**OBJECTIVE**: Copy out word for word the lines from the one containing "Task: Click the Service role field label" through the one containing "will tap(952, 22).", both included.

□ □ □ □ □ □ □

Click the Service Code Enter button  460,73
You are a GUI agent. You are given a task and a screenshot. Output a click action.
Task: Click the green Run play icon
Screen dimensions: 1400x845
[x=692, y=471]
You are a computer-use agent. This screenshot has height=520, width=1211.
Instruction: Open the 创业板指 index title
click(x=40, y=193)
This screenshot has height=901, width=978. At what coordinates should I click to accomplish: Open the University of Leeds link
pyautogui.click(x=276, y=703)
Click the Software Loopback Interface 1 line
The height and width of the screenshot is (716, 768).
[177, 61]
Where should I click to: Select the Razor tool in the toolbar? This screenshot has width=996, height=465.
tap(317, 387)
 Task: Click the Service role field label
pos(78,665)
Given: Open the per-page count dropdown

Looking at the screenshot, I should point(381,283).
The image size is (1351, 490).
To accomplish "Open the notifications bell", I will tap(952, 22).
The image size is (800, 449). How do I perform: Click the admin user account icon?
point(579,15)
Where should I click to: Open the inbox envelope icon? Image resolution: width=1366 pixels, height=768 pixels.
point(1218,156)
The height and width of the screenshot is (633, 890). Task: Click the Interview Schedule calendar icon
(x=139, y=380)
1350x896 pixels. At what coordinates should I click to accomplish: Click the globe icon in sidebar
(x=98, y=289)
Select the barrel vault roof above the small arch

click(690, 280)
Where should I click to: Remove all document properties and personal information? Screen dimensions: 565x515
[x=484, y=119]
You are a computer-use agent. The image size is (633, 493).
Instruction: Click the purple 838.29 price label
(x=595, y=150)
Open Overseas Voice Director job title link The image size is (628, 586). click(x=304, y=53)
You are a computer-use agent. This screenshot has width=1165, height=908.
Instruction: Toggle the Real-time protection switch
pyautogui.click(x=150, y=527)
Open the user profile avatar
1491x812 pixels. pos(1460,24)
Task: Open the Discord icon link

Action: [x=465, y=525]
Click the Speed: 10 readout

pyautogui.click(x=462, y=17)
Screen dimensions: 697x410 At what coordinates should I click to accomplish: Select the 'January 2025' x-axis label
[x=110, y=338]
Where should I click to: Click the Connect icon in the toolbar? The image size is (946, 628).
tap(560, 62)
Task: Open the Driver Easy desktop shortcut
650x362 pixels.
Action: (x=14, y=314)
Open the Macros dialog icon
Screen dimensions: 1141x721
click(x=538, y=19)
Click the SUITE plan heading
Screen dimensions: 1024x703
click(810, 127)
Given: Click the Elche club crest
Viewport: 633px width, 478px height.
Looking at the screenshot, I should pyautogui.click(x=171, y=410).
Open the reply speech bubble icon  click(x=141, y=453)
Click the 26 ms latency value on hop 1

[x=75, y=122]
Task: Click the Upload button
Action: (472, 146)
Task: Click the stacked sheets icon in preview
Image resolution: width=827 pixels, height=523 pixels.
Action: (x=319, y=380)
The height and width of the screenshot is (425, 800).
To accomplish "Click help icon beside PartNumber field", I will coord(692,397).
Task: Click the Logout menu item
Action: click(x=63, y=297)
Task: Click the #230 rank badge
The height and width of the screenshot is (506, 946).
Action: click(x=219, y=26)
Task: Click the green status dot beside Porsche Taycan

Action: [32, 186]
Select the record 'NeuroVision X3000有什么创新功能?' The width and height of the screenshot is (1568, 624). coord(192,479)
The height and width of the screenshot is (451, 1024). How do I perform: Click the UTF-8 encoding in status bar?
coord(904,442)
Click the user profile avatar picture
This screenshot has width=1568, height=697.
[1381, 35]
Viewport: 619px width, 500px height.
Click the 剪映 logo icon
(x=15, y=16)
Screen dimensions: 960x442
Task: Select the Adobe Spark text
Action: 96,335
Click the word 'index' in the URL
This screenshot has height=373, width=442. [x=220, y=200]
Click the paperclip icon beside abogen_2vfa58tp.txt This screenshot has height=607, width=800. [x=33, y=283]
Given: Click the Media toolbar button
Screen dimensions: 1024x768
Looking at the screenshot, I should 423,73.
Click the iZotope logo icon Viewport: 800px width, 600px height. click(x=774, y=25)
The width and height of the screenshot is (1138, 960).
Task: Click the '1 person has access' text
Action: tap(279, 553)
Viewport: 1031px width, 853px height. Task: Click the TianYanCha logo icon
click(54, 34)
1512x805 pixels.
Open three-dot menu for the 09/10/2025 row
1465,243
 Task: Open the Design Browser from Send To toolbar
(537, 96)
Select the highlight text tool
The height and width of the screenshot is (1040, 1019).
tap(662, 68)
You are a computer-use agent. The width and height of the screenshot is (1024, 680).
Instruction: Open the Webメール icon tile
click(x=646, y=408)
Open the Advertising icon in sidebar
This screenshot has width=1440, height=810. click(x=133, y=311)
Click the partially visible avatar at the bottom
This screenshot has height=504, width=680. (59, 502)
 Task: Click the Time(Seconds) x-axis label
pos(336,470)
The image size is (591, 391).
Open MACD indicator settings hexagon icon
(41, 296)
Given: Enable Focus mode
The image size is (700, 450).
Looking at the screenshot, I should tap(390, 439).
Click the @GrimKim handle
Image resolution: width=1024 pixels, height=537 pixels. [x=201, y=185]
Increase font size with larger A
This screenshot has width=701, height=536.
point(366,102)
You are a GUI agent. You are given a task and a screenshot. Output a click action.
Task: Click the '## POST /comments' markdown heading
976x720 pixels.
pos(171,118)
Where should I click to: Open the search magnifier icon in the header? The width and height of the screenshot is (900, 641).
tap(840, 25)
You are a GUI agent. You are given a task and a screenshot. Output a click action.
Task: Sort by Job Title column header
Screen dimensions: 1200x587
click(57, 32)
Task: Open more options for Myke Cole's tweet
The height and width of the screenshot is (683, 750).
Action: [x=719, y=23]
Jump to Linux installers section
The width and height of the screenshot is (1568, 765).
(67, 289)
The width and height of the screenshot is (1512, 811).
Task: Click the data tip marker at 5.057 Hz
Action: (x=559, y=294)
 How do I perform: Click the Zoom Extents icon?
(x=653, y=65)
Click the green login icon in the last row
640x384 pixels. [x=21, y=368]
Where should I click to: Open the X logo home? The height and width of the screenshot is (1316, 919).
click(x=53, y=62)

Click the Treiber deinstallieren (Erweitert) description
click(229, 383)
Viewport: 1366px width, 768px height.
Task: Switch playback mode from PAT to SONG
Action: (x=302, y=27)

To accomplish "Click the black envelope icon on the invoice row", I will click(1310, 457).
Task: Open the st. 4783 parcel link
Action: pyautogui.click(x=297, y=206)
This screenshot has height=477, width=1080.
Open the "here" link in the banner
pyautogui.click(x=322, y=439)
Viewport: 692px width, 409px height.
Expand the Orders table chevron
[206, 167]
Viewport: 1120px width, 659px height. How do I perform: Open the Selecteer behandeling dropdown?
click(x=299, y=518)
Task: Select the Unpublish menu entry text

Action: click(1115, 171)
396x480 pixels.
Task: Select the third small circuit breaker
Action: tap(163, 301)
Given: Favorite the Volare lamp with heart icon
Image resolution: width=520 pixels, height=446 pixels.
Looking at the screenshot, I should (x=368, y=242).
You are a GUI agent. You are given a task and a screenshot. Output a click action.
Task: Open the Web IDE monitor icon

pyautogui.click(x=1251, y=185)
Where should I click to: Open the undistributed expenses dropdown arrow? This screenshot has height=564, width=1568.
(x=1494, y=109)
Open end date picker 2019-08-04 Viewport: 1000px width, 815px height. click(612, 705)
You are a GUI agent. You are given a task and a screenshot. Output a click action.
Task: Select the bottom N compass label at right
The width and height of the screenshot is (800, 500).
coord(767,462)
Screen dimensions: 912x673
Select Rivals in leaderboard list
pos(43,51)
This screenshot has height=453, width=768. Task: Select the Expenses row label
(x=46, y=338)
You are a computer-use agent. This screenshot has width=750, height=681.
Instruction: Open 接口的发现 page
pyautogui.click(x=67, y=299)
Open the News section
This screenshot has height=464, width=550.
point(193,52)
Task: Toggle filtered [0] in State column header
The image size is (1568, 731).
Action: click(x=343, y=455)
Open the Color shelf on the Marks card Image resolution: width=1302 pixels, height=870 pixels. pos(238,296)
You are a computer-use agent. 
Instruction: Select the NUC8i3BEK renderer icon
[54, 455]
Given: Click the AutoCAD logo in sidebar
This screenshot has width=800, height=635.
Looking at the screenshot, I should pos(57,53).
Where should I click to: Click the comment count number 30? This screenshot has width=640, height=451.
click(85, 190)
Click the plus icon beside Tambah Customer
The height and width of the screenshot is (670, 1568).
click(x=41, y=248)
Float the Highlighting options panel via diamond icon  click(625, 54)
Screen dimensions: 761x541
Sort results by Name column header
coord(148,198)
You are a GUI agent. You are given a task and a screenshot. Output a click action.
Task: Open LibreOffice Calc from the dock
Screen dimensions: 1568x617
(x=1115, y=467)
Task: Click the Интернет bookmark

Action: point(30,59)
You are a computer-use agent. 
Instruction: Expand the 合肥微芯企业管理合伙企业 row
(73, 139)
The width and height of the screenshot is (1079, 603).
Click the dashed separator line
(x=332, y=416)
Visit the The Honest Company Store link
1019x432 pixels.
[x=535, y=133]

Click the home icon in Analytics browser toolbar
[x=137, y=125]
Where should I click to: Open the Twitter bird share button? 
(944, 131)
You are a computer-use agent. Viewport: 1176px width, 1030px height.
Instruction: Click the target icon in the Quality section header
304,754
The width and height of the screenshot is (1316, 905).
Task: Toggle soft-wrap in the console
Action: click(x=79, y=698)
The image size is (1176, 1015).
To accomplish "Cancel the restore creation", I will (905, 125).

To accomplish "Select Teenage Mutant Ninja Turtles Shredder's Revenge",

□ □ □ □ □ □ □

**FULL RESPONSE**:
 Task: Click the Service role field label
pos(78,665)
Given: Open the per-page count dropdown

Looking at the screenshot, I should point(381,283).
The image size is (1351, 490).
To accomplish "Open the notifications bell", I will tap(952, 22).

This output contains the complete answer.